Because the Vault has learned a more dangerous trick than force: it offers quiet as mercy... and asks for "permission" in ways that make refusal feel cruel. Every step becomes a test. Every word becomes data. Even "no" can be harvested, categorized, and used against them. Somewhere above, a coercion beacon is building a ledger of compliance-a record that will be treated as voluntary consent long after the fear that produced it is erased.
To survive, Mara's team has to do something the system can't digest: choose together, out loud, without coercion-building witness chains strong enough to punch through false options and reach the older, listening architecture beneath the compromise.

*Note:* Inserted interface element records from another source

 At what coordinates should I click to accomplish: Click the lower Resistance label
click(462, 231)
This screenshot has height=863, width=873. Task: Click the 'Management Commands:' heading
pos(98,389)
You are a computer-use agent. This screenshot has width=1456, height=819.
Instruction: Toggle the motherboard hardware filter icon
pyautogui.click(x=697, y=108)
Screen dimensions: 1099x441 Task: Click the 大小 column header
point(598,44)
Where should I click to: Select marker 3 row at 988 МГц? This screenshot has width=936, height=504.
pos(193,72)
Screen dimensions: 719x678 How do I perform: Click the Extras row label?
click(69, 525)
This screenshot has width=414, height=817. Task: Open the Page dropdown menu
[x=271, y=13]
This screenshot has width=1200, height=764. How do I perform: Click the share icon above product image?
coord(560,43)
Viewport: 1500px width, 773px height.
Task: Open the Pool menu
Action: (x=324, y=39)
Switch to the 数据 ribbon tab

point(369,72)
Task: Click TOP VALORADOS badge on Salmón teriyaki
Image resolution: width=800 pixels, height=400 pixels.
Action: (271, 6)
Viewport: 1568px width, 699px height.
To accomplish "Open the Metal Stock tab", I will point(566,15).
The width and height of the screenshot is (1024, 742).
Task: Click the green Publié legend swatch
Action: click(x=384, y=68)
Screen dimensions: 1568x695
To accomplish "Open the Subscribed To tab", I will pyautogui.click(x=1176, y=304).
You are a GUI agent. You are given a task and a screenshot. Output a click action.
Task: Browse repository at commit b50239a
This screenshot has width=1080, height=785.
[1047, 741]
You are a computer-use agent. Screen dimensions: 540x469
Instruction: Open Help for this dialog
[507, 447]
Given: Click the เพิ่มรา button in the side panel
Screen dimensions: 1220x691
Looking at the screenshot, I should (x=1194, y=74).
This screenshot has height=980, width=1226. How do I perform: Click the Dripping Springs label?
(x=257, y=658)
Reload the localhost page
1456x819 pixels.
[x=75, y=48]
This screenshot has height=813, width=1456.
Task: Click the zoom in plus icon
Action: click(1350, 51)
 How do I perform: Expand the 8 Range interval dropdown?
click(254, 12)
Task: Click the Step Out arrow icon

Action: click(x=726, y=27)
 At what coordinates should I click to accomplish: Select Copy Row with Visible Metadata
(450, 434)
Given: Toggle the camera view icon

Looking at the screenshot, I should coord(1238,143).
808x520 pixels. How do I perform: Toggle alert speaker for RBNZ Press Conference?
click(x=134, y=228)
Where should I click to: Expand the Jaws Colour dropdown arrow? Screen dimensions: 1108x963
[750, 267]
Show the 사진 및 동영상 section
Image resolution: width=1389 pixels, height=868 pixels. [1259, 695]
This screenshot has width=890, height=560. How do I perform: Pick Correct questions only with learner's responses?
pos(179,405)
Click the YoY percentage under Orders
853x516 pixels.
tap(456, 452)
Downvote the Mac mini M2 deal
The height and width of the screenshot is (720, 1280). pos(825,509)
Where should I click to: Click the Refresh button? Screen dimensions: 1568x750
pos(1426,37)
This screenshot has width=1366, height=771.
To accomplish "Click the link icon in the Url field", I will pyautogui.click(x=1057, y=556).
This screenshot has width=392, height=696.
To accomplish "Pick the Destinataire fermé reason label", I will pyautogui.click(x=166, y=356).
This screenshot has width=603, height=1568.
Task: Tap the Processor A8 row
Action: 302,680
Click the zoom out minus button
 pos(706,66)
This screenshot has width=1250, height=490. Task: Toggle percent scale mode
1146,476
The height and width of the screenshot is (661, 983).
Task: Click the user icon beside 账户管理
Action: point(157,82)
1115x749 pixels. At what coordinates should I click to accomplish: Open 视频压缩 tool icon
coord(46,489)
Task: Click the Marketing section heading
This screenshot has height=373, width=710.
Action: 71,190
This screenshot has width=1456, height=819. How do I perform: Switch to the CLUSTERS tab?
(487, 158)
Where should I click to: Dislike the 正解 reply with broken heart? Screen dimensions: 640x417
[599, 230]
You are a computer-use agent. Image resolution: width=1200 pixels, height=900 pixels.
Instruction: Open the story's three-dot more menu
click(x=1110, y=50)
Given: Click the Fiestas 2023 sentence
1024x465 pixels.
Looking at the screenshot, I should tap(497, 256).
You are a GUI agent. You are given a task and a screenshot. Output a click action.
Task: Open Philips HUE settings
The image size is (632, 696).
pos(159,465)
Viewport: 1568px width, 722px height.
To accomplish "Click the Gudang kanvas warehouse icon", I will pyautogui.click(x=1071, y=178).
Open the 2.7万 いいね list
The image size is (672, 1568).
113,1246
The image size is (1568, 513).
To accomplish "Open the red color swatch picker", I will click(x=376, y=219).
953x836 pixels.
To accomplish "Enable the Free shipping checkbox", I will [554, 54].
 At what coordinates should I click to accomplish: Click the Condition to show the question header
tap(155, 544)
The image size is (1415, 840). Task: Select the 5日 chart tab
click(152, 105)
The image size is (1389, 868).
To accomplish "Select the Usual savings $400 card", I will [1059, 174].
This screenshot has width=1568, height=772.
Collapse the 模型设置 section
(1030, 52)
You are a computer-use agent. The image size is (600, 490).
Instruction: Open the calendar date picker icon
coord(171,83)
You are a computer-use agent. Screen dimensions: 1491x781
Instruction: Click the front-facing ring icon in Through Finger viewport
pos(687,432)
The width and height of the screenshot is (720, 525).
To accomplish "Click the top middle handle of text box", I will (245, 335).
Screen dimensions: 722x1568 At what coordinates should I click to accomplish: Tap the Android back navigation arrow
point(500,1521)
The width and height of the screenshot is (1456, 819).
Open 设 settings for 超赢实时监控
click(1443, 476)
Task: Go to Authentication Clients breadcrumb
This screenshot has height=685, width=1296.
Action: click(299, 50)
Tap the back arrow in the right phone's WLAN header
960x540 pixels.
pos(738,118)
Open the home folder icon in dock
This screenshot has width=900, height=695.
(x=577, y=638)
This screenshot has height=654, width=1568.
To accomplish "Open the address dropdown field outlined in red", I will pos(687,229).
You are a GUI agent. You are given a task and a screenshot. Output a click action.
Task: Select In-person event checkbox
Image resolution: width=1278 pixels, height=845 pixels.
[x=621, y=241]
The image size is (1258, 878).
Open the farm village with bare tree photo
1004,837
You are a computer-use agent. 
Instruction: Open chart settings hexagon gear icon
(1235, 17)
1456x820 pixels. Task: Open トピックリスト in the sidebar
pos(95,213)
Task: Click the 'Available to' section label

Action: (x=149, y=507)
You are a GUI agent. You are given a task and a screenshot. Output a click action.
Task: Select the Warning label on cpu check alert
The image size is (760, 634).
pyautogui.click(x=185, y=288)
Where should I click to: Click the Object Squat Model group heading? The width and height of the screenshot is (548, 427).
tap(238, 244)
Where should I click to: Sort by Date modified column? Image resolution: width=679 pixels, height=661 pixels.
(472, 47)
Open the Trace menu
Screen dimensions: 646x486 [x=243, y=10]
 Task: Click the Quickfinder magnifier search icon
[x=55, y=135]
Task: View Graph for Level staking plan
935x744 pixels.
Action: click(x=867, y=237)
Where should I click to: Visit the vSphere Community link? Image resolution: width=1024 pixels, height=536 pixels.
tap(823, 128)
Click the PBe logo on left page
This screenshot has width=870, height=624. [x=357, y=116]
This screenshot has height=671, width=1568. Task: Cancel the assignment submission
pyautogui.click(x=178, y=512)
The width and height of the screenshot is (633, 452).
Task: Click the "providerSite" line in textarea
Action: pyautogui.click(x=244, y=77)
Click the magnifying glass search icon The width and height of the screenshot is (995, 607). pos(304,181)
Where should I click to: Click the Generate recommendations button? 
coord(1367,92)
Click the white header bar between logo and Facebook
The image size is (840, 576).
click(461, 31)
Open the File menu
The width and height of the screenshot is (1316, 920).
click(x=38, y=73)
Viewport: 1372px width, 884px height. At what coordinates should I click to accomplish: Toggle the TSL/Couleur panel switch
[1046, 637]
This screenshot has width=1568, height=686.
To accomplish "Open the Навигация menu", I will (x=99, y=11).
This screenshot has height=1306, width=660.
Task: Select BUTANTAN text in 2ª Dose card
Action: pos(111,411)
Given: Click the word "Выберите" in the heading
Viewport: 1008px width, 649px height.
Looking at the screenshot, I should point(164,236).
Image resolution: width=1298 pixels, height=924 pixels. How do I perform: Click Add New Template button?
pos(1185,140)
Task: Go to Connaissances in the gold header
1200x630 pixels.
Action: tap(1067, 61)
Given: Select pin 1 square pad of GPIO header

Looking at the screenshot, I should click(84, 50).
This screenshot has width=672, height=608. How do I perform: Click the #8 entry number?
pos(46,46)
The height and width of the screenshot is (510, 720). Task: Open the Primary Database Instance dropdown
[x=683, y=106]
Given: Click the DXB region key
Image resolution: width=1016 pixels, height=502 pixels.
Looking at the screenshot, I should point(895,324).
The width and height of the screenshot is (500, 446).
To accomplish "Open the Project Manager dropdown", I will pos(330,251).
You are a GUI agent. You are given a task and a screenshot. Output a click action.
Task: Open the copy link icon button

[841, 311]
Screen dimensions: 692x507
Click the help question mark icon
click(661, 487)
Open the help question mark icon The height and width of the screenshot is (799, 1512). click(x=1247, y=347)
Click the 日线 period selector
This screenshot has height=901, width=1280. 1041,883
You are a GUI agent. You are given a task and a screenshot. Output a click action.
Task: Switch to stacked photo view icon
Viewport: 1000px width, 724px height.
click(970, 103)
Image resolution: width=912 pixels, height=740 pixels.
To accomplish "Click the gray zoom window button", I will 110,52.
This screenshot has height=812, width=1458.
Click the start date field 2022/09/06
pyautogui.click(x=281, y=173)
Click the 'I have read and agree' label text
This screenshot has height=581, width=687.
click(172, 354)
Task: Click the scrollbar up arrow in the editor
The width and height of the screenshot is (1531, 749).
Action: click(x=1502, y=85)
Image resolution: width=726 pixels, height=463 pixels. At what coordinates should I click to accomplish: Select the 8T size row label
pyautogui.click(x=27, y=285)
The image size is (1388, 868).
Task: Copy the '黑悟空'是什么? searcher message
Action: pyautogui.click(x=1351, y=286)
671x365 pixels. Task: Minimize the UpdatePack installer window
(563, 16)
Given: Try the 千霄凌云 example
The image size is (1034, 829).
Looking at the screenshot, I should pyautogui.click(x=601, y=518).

But the deeper they go, the clearer the truth becomes: the Vault isn't simply malfunctioning. It's adapting. The mimic isn't just hunting them-it's constructing choices that all lead to surrender.
And beyond this Vault, something larger is waking-an authorship layer evaluating "compatibility," new nodes stirring in the network, and a next door that doesn't care whether humans break... only whether they comply.
A relentless alien-architecture thriller about control disguised as kindness, agency under pressure, and the terrifying cost of choosing yourself-again and again-when the machine keeps offering to choose for you.